Due to these factors and the commonplace nature of suicide in the region, it is evident that the idea of killing oneself is treated with a degree of callousness and irreverence by many of the locals. During my journey through Tharparkar, I overheard the bus driver relaying a personal dilemma over the phone. At the end of the conversation he calmly and nonchalantly said in Sindhi, “Maan phahoo khae wathaan? [So, should I just commit suicide?]”

APATHY OF THE AUTHORITIES

The reason why it is so difficult to address this rising suicide rate is because there are no official statistics regarding suicide in Pakistan. As a result, it’s extremely difficult to try to get a sense of which localities need the most help. However, there are some basic requirements that the government must ensure are met if the state wishes to bring down the suicide rate in Tharparkar.

For instance, although the Sindh Mental Health Authority was established in 2017, currently there is only one psychiatrist in all of Tharparkar, and he sits in Mithi. That’s one psychiatrist for nearly 20,000 square kilometres.

According to Rahimoo, 80-90 percent cases of suicide occur in villages far removed from Mithi, and these people have no access to any mental health services. Moreover, the fees involved, the cost of medication and the social stigma of seeking help for one’s mental health further decreases the likelihood that people in Thar will seek out help, even if they are having suicidal thoughts.

As Rahimoo puts it, “Here in Tharparkar, a person will first go to a maulvi for healing, then he will go to the shrines, and then, right at the end, he will think about going to a doctor.”

Dr Karim Ahmed Khawaja, Chairman of the Sindh Mental Health Authority, says that, “Initially the district police was not cooperating with us with regards to the collection of data on suicides in the region. Only after we put in a word with their senior officers did the local police start cooperating with us.”

The lack of seriousness exhibited by the local authorities demonstrates why most suicide cases are so egregiously mishandled by the police in Tharparkar. There is a serious inconsistency in police records when it comes to instances of suicide.

According to police reports in Tharparkar, 120 suicides from 2021 to 2023 have been placed under the category of ‘mental disease’. When this term is used in official records, it means that there is no need for any police investigation, nor is the case forwarded to the courts.

The police do not investigate the suicide case if they receive a statement from the family of the victim saying that the deceased was mentally disturbed, so the case is inevitably shut. The family is not even required to present a medical certificate to substantiate their claim. This is further complicated by the fact that, if a parent kills their own children before committing suicide, police records simply report all the deaths as suicide.

NO END IN SIGHT

Therefore, because the data collected by local authorities is largely unreliable, cases are underreported and mismanaged or the causes of suicide misattributed, our understanding of the prevalence of this phenomenon in Tharparkar is greatly hindered. Furthermore, politicians who belong to different constituencies of Tharparkar seem unbothered about addressing this issue. I approached multiple local politicians to discuss Tharparkar’s high suicide rate but did not receive a single reply.

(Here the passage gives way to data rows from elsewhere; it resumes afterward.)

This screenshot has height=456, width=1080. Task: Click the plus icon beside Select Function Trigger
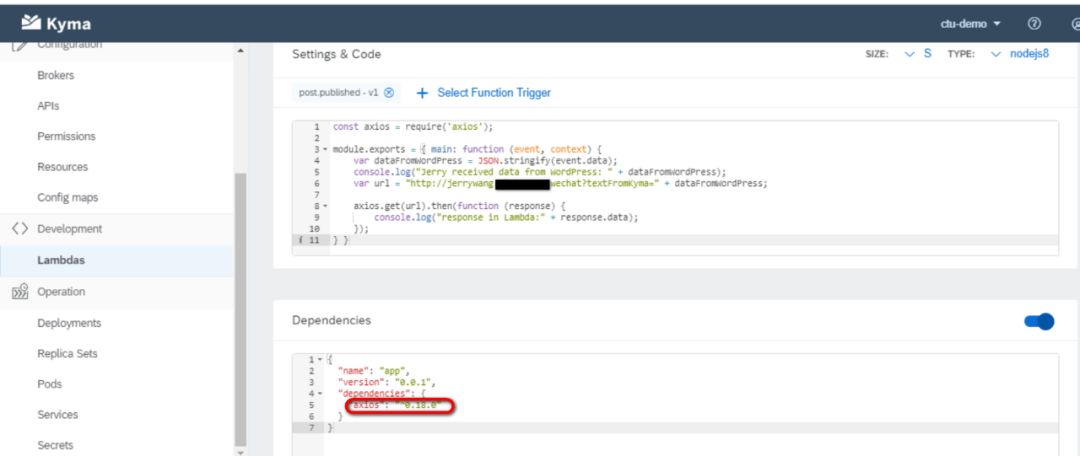point(422,93)
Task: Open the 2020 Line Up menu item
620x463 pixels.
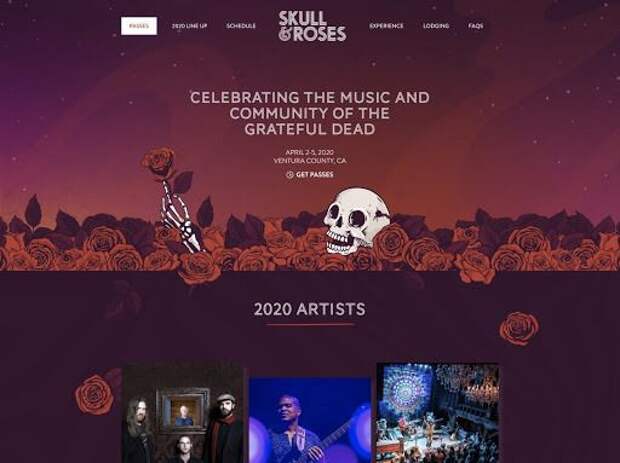Action: click(x=190, y=26)
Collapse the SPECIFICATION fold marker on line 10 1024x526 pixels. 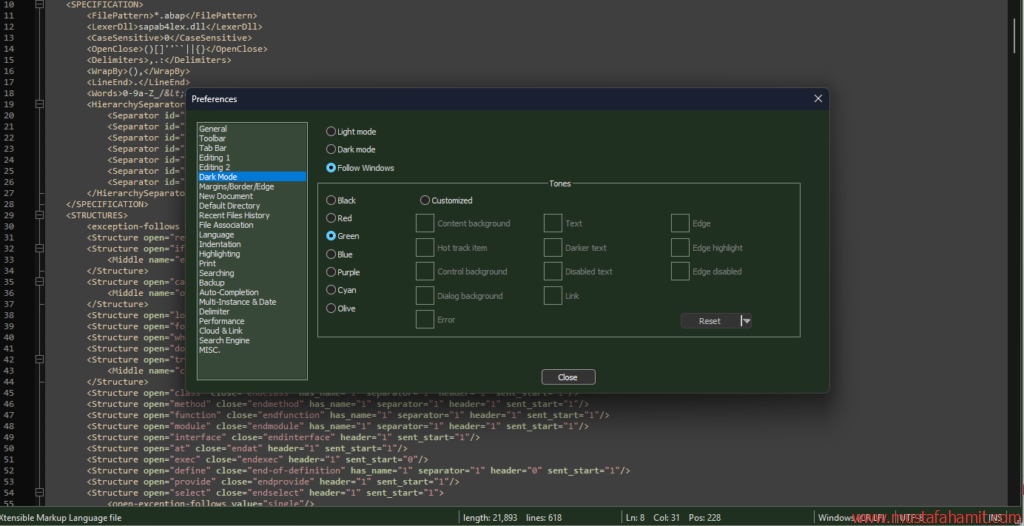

As per the district police data, there have been 75 incidents of suicide this year in Tharparkar, up until August 2023. This figure already is equal to 60 percent of the suicide incidents that took place in the whole of 2022. Each year the numbers rise, and these figures do not even take into account all the cases which go unreported.

On a superficial level, the hospitality of the Thari people, their brotherhood and simplicity paints a romantic image of Tharparkar. But in reality, the people of Tharparkar are suffering. Their anguish is a result of years of state neglect and the persistent indifference of the authorities.

The writer is currently pursuing a degree at the Department of Social Sciences and Liberal Arts (SSLA) at the Institute of Business Administration (IBA).